House Finches with conjunctiv-itis become lethargic. They are often easy to approach and pick up, and they are often blind in one or both eyes. They hang around feeders, barely surviving. Some infected birds do recover, however: Jean Bickal, a bird bander and Lab member from New Jersey, recaptured infected birds up to two months after their initial capture.

In parts of North America where winters are cold and many birds rely on feeders to survive the difficult times, House Finches (and also their predators) come to feeders. If given a choice, predators take the easy prey—for example, slow-moving, ailing House Finches. Our FeederWatch data (see Living Bird, Autumn 1996) show that winter House Finch numbers decreased about two years after the Mycoplasma infection arrived in a state or province.

What do we learn from our negative data? In Figure 1 we analyze as data the reports of the participants who have NOT seen any House Finches in a given month. The graph compares the percentage of negative data in some months of the second survey year (1996) with the percentage in the same period during the first survey year (1995). If a higher proportion of participants reported not seeing House Finches in 1996 than in 1995, then the ratio would be larger than 1.0. In the Northeast, for example, 48 percent of the participants did not observe House Finches in February 1995 and 86 percent did not see any in February 1996. The ratio, therefore, is 1.79. The left side of the graph compares midwinter months (January and February). In three of the regions (the Northeast, the Mid-Atlantic States, and Ohio and Ontario), the ratio is much larger than 1.0; in the two other regions (The Midwest and the Southeast) there was no such change. Thus in the Northeast, the Mid-Atlantic States, and in Ohio and Ontario, the proportion of participants who did not see any House Finches in winter increased strongly, but not in the Midwest and Southeast. The right side of the graph shows the results for two breeding season months. Here we see that no ratio is very different from 1.0. None of the regions showed changes in the proportion of participants not seeing any House Finches.

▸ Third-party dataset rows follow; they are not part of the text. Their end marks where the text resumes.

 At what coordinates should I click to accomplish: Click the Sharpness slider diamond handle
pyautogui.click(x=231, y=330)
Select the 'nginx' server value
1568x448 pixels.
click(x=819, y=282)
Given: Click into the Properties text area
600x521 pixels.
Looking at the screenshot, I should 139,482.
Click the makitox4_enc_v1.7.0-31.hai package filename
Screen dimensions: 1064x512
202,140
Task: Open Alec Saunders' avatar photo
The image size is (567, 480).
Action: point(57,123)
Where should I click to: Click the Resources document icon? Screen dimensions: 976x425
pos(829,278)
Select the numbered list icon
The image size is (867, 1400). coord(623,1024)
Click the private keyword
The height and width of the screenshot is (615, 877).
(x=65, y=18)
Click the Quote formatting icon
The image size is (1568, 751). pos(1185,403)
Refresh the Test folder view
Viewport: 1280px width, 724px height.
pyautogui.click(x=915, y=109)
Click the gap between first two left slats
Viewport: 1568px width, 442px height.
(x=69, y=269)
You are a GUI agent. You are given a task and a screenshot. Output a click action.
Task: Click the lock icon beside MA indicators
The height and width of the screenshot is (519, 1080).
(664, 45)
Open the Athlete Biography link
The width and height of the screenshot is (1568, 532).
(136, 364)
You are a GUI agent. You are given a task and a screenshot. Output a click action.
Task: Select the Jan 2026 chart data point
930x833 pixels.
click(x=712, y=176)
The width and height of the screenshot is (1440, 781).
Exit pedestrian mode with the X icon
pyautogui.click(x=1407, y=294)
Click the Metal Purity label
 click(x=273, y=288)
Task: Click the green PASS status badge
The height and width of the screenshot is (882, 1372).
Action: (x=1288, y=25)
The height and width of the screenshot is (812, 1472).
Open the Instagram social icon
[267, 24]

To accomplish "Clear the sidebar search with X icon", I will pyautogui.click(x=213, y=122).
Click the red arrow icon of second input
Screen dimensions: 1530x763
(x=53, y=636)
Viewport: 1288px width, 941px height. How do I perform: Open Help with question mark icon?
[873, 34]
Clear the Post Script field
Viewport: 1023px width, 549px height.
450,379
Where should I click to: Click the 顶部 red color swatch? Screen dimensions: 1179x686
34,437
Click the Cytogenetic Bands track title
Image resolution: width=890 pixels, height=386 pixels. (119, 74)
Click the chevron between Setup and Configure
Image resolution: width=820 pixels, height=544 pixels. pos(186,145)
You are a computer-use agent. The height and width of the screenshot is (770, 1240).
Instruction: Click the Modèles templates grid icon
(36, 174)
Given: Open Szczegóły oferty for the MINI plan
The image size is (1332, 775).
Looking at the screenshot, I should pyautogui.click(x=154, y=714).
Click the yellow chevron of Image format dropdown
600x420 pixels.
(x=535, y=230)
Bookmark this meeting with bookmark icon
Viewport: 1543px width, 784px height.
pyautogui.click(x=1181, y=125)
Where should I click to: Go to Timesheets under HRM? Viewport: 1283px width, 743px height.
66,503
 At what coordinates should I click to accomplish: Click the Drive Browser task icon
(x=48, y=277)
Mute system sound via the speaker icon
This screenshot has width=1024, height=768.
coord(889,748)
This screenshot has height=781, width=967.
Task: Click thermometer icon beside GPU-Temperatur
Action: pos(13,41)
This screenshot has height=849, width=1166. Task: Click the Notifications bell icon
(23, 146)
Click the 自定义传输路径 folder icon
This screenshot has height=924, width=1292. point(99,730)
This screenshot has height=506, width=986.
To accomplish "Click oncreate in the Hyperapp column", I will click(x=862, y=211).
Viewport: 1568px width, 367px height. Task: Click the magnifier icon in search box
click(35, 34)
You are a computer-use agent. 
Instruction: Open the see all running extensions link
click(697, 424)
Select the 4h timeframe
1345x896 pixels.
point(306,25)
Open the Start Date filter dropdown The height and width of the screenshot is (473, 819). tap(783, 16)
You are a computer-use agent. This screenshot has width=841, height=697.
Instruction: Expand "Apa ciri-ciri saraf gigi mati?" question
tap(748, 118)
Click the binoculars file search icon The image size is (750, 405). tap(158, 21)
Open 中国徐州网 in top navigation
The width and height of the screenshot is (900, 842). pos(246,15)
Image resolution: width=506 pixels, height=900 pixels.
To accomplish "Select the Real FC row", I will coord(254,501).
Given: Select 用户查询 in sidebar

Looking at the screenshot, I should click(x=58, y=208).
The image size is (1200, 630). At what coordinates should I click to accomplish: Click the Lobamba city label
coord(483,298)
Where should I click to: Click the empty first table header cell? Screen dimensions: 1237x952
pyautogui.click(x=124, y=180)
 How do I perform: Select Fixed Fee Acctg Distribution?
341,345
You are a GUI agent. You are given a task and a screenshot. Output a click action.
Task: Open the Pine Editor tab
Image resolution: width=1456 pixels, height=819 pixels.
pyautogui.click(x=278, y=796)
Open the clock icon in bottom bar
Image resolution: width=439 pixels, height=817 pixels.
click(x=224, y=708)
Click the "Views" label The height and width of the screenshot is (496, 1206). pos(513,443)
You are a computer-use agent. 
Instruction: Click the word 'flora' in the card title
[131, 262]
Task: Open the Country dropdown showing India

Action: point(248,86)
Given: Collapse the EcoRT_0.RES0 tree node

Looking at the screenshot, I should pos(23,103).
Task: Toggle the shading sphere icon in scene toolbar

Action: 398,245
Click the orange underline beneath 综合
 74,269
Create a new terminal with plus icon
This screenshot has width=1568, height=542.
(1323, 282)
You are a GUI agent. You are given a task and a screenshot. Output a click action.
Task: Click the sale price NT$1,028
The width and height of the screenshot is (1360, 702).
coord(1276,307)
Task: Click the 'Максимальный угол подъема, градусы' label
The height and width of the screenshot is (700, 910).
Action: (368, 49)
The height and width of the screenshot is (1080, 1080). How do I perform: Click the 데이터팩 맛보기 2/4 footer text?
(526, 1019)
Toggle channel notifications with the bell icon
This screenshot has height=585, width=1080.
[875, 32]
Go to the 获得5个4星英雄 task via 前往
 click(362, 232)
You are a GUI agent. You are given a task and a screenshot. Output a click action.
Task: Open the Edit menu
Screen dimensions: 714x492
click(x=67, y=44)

So what does this all mean? Winter House Finch numbers are rapidly decreasing in parts of the birds’ range where winters are very cold, where a high proportion of birds gets conjunctivitis. Perhaps infected birds cannot survive the extreme conditions. We know that in partially migratory species migration is to a large extent genetically controlled. Birds that leave the breeding grounds to winter farther south have the genetic make-up to do this, whereas the birds that stay around in winter do not. If many of the resident birds are killed through a combination of mycoplasmal conjunctivitis and winter cold, with some predators thrown in for good measure, and the migrating individuals are more likely to survive, then there is a strong selective force that favors migratory individuals. The House Finch populations living in cold climates will rapidly evolve and probably become mostly migratory. Just how rapidly? If the negative data from our Northeastern participants are any indication, very rapidly. So by looking at negative data we might be able to see evolution taking place right in front of our eyes.